Finalmente, permita-me assinalar uma omissão surpreendente. Se


todas as orações apostólicas forem lidas atentamente, descobrir-se-
á que em nenhuma delas é dado lugar algum àquilo que ocupa tanta
proeminência nas orações dos arminianos. Nem uma vez
encontramos pedido a Deus para salvar o mundo em geral, ou para
derramar o Seu Espírito sobre toda a carne sem exceção. Os
apóstolos nem mesmo oraram pela conversão de uma cidade inteira
em que uma igreja cristã particular estivesse localizada.
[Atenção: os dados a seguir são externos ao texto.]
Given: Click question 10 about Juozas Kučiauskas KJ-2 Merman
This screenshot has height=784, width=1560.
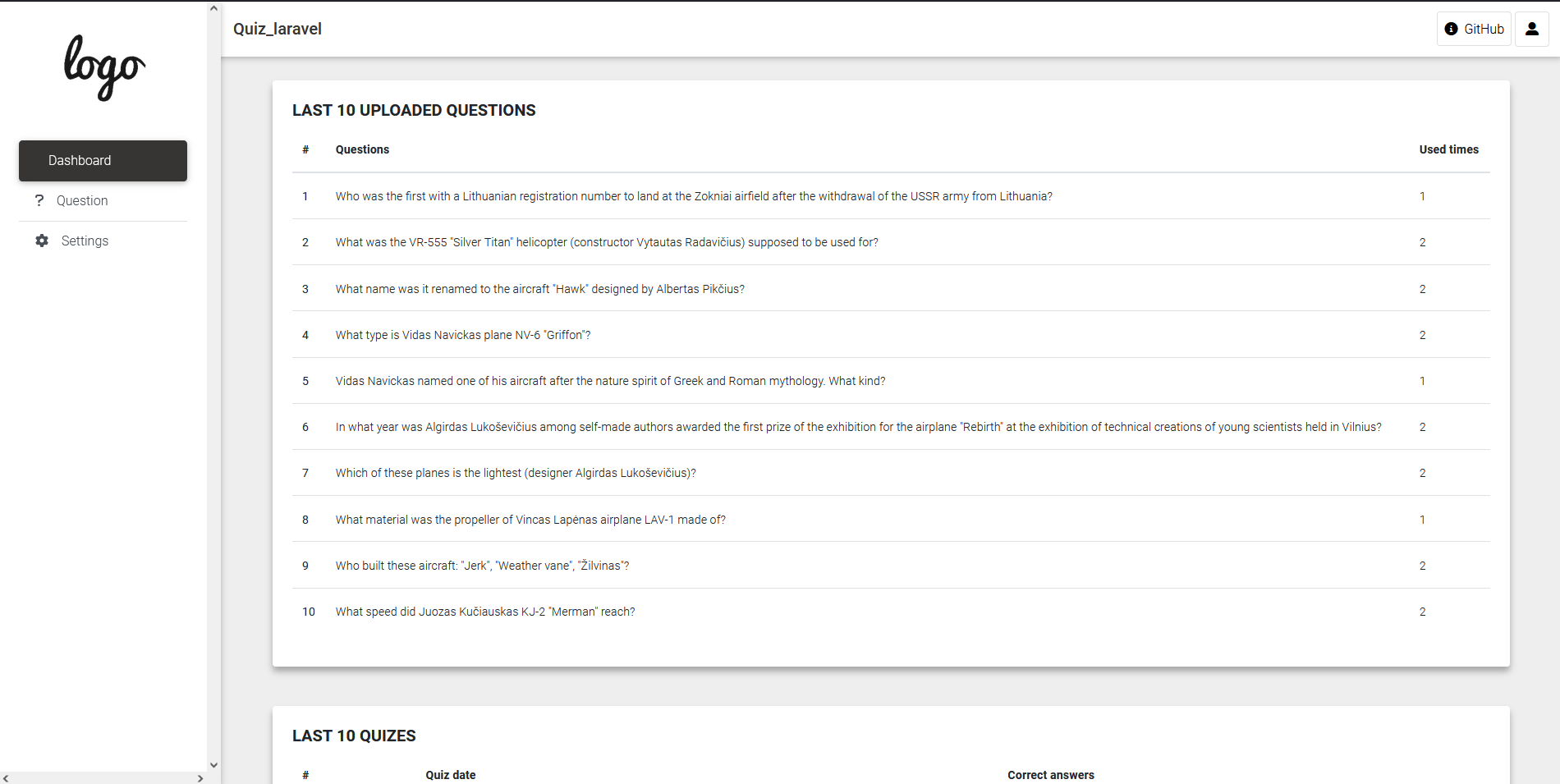Looking at the screenshot, I should [x=484, y=612].

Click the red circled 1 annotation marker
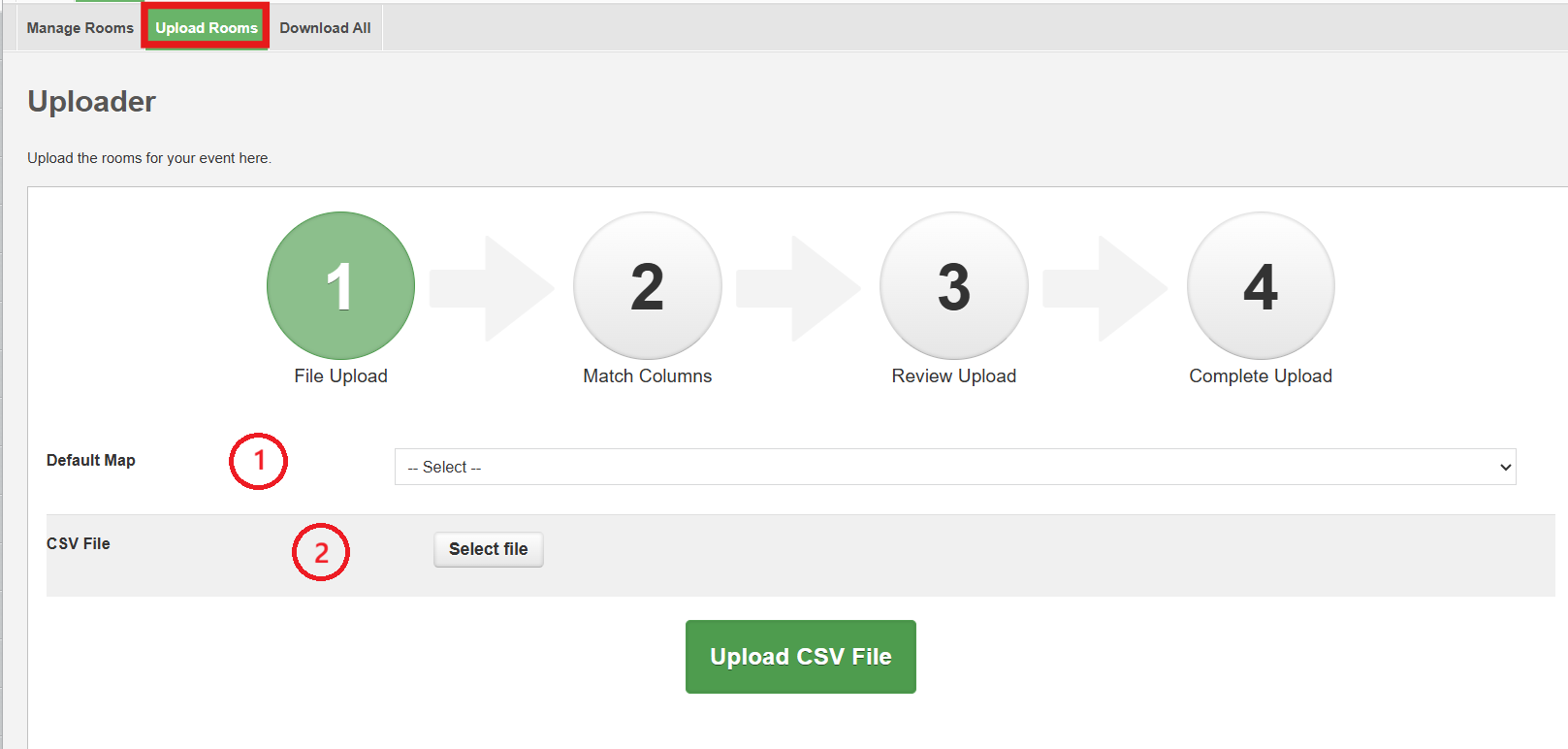[258, 461]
Nisto eles
novamente se conformaram com o exemplo definido para eles por
Cristo: “Não oro pelo mundo”, disse Ele, “mas por aqueles que me
deste” (Jo 17:9). Caso se objete que o Senhor Jesus estava orando
ali apenas pelos Seus apóstolos e discípulos imediatos, a resposta é
que, quando Ele estendeu Sua oração para além deles, não foi pelo
mundo que Ele orou, mas apenas pelo Seu povo fiel até o fim dos
tempos (vede Jo 17:20, 21). É verdade que Paulo ensina “que
súplicas, orações, intercessões, e ações de graças, sejam feitas por
tod[as as classes de] homens; por reis, e por todos os que estão em
eminência” (1 Tm 2:1, 2a, colchetes meus) – em cujo dever muitos
são lamentavelmente remissos – porém não é pela sua salvação,
mas “para que nóstenhamos uma vida quieta e sossegada, em toda
a piedade e honestidade” (v. 2b, itálicos meus). Há muito a se
aprender com as orações dos apóstolos.